Мотив судьбы в обрядовом фольклоре славян-переселенцев

Фольклорный коллектив из села Беневского (слева направо): В.И. Заприса,  А.Ф. Ворожбит, И.Г. Бастина, А.М. БогачОбыденному сознанию свойственно рассматривать миф исключительно как рассказ, что значительно ограничивает возможность увидеть глубинные истоки мифотворчества восточных славян. При таком подходе известность получили преимущественно представители низшей демонологии — домовой, леший, русалка, кикимора и прочие обитатели жилых и хозяйственных построек, промысловых и сельскохозяйственных угодий. В результате складывается ошибочное впечатление, что предки русских, украинцев, белорусов обладали узко прагматическим мышлением, не ломали голову над проблемами мироздания и не задумывались над происхождением живой природы, в том числе человека, а следовательно, не создавали особое информационное пространство доступными им средствами искусства. На самом деле мифологические мотивы можно обнаружить не только в жанрах устной прозы, но и в фольклорно-песенном фонде, а также в обрядовых действиях, в декоре рушников и праздничной одежды. Как писал Б. Н. Путилов, «мифологические знаки, доступные лишь пониманию посвященных, нанесены на десятки предметов», они прочитываются в пластике танца, оживают в звуках музыкальных инструментов».1

Восточнославянское население Приамурья и Приморья сформировалось сравнительно недавно, но это отнюдь не означает, что в региональной культуре нельзя обнаружить древних корней. Засельщики Дальнего Востока являются такими же законными наследниками материнских традиций, как и жители исторической родины. Более того, стараясь превратить новые земли в органическую часть России, первопоселенцы бережно хранили духовное наследие предков. Среди трех восточнославянских народов самыми консервативными оказались белорусы. Это мнение ведущих отечественных ученых подтверждается и результатами этнографо-филологических экспедиций, проводившихся в местах компактного проживания приморских белорусов. Полевые отчеты фольклористов содержат достаточно большое число текстов, имеющих мифологические сюжеты. Среди них выделяется своеобразный пласт балладных песен. Так, исключительной популярностью у представителей старшего поколения пользовалась баллада, имеющая в научной литературе название «Дочка-пташка». Этот сюжет записывался также у русского и украинского населения, но наибольшее хождение он имел именно в белорусской редакции.

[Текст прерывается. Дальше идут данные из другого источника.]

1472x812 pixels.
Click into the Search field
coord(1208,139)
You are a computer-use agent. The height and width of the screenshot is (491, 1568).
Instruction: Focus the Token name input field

Каноническая версия начинается с преамбулы, в которой говорится о том, что девушке, выданной замуж «на чужую сторону», не разрешается появляться в родительском доме в течение определенного времени — обычно 3 или 7 лет. Женщина, обернувшись кукушкой («зязюлей»), прилетает «к свойму таточку в сад» и начинает жалобно куковать. Многие тексты, записанные в Приморье, не имеют преамбулы, а начинаются сразу с появления «дочки-пташки», но во всех случаях общим является последующее противопоставление уклада в отчем доме укладу в доме свекра. Причем желаемый эффект достигается обычно не прямым сравнением, а идеализацией отношений в семье родителей:

Да родимый мой таточка
Да й по сеням ходит,
Ой, ходит.
Да невестушек-ластушек
Да й побуживая.

Правда, некоторые исполнители этим не удовлетворяются и обращаются к «арсеналу» художественных формул, используемых в поздней семейной лирике:

Во чужих-то людях
Без беды беда,
А свекор да свекровушка
Злые как змея...
И далее:
Деверечку не вгодила —
Русы кудри не вила,
Золовушке не вгодила —
Косы русой не плела.2

Здесь акцент делается на несчастной доле замужней женщины, которая только в облике птицы может поведать близким о своей участи. Такое восприятие сюжета продлило его жизнь в активном репертуаре, однако затемнило первоначальный мифологический смысл. Согласно древним воззрениям замужество являлось не просто изменением социального статуса, но умиранием в добрачной жизни, чтобы возродиться в новом качестве. «Смерть-свадьба» — распространенный метафорический образ традиционного фольклора. Выходя замуж, девушка навсегда прощалась с прежней жизнью, и ее родные принимали это как должное: «Отрезанный ломоть» — говорили в старину. Тогда становится понятным центральный образ дочки-пташки. В виде птицы отлетала душа человека после смерти. Птицы служили посредниками между мирами. По мнению ученых, кукушка — одна из наиболее мифологизированных птиц в славянской традиции. Вместе с тем в народных поверьях и фольклорных текстах она описывалась противоречиво, хотя чаще всего связывалась со свадьбой или смертью. С одной стороны, кукушка считалась вестницей «с того света», нередко ее отождествляли с душой умершего. С другой стороны, постоянное появление птицы вблизи какого-либо дома воспринималось как предупреждение о несчастье: "Кукушка кукует, горе вещует».3 В таком случае становится понятным, почему «серую зязюлю» пытаются не только прогнать, но даже убить:

Да большой брат говоря:
— Я ружжо заряжу.
Заряжу.
Да средний брат говоря:
— Я пойду застрелю.4

Сестра рассматривается теперь как представитель враждебного мира. Из этого следует, что финальные версии, где мать или один из братьев (обычно младший) приглашают кукушку в дом, возникли позже, когда язык мифа перестал быть понятным исполнителям.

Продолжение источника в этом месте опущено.